Guidelines for Buying and Using Diabetes Supplies
Where can I buy diabetes supplies?
You can purchase blood glucose meters, test strips, lancets, and other diabetes supplies at your local pharmacy or at online pharmacies. But it's important to shop for bargains, just like you would for any other purchase. By looking for sales on diabetes products, you can find the best prices and save money. As an example, generic diabetes drugs can cut the cost of diabetes care. That's because retail prices for generics are generally lower than you'd pay for the name-brand products.
A glucose meter can vary in price depending on the features and brand you select. But you should be able to buy one for $40 to $60. Diabetes test strips can cost around $100 a month. Test strips are pricey, but you must have them to avoid problems. Checking only once or twice a day can save money on test strips. But first discuss less frequent sugar checks with your doctor or diabetes educator.

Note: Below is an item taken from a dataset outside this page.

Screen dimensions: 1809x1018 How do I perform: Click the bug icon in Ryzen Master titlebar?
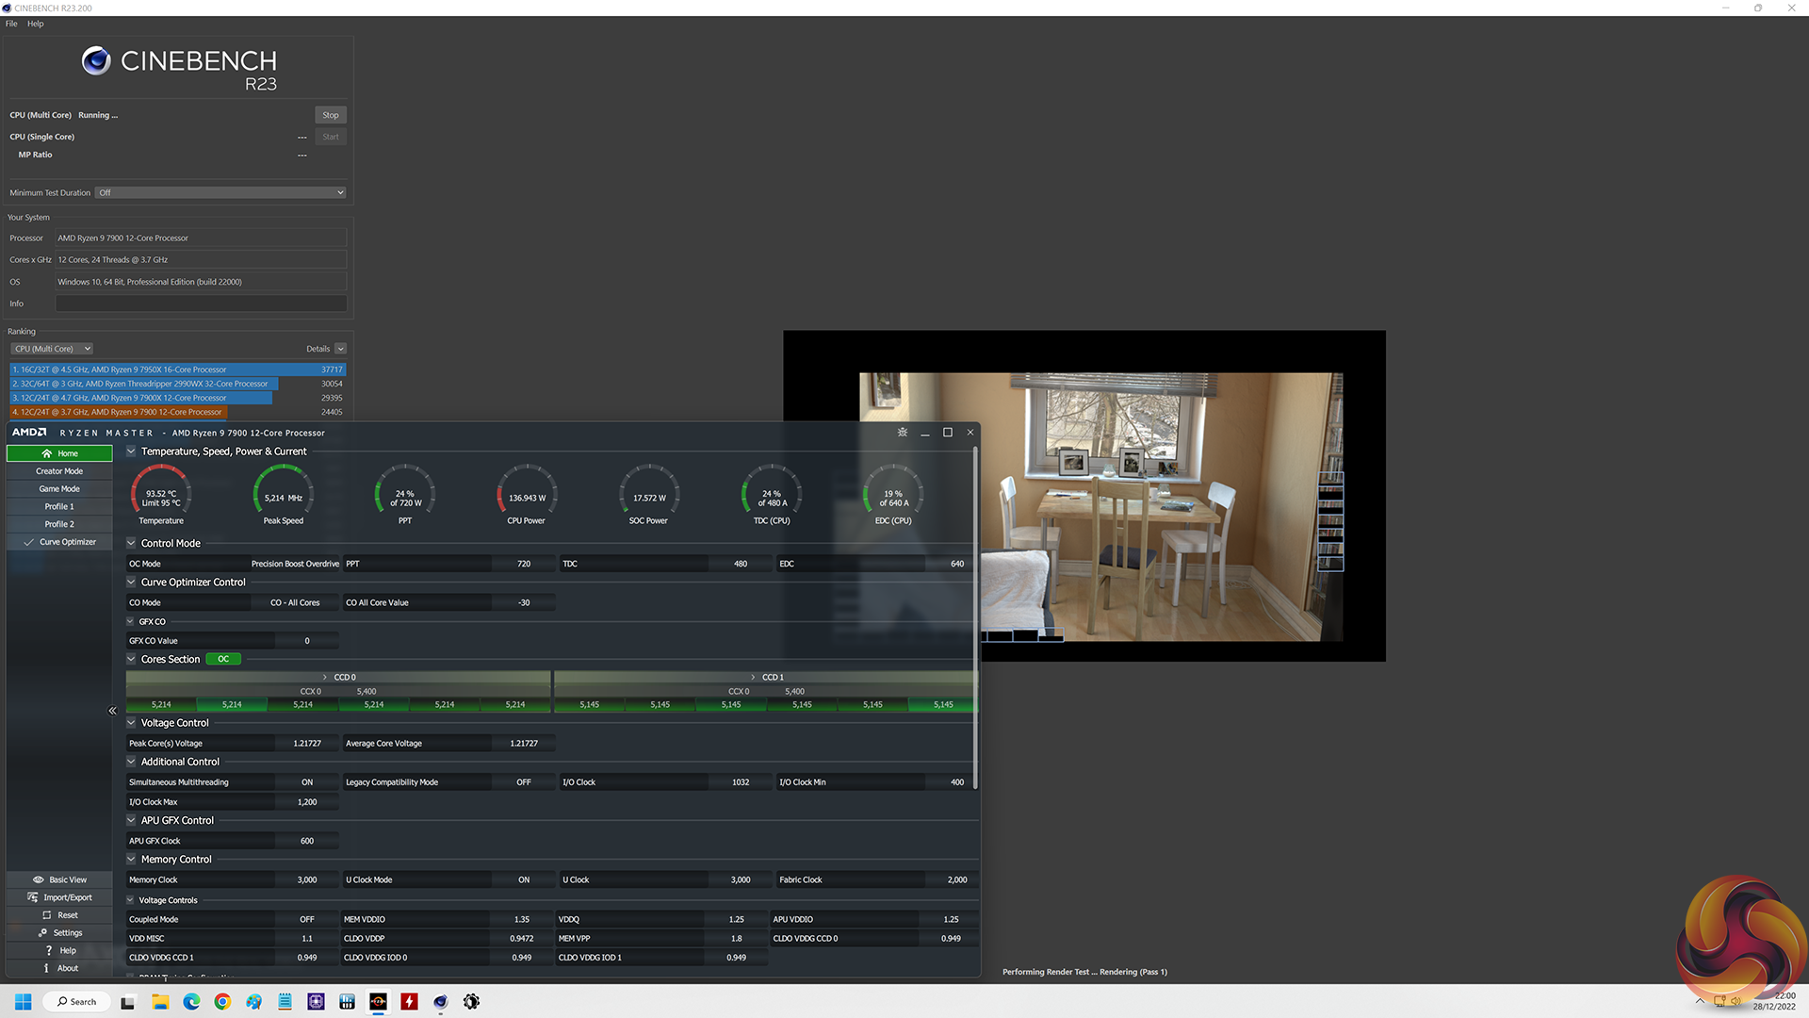(902, 433)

As you select a blood glucose meter, test strips, and other insulin supplies such as insulin syringes, keep in mind that there is no cure for diabetes at this time. You will need to have diabetes supplies every day, whether you are in town, away for the weekend, or traveling globally. You will have to make management of diabetes part of your daily lifestyle to stay well and avoid life-threatening diabetes complications.
Will my insurance company pay for the medicines and supplies I need?
Diabetes is the sixth leading cause of death in the U.S. And it is estimated that it costs the nation $170 billion annually. As a result, 46 states have mandated that insurers must cover diabetes medicine, supplies, and equipment. But you may have to engage in a letter-writing campaign to get your health insurer to pay for certain medical devices. Also, if you're on Medicare or Medicaid, you can check online to see if these government programs will reimburse you for diabetes supplies.
How do I store diabetes medications and supplies?
If you take insulin, your doctor or diabetes educator will give you full instructions for storing it and using it effectively. Some diabetes drug manufacturers suggest storing the insulin in the refrigerator. Yet, as anyone with diabetes will tell you, injecting cold insulin into the body can be painful.